- [Listed entries]
....

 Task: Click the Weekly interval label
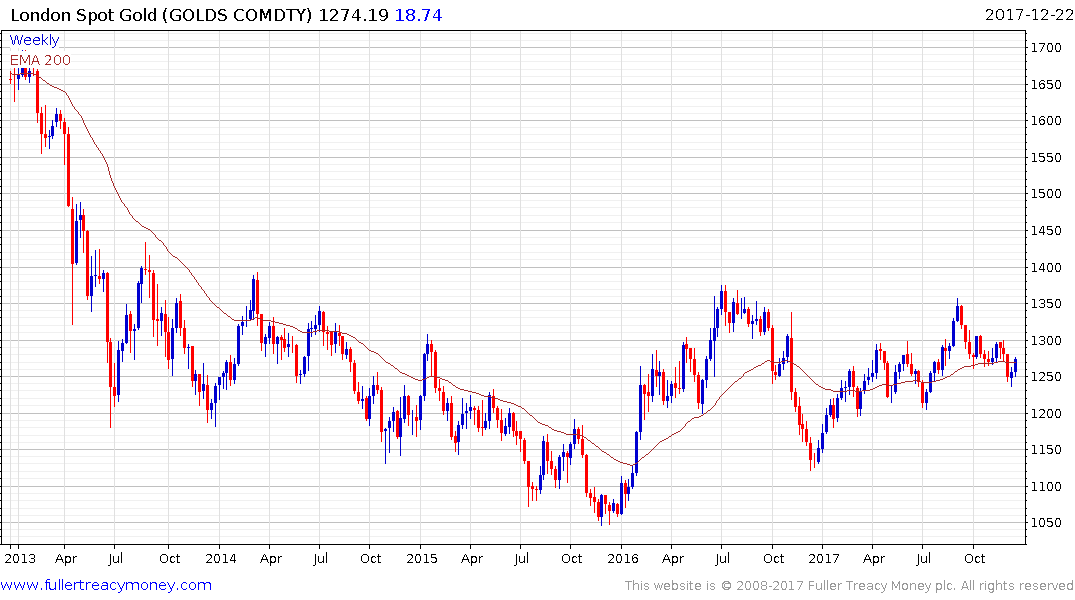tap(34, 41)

....

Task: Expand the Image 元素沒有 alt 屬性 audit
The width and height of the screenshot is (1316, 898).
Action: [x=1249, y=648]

....

Copy out the material from the line with "Task: Expand the Image 元素沒有 alt 屬性 audit" to the line with "Action: [x=1249, y=648]", both of those lines included.

- [Response]
Task: Expand the Image 元素沒有 alt 屬性 audit
The width and height of the screenshot is (1316, 898).
Action: [x=1249, y=648]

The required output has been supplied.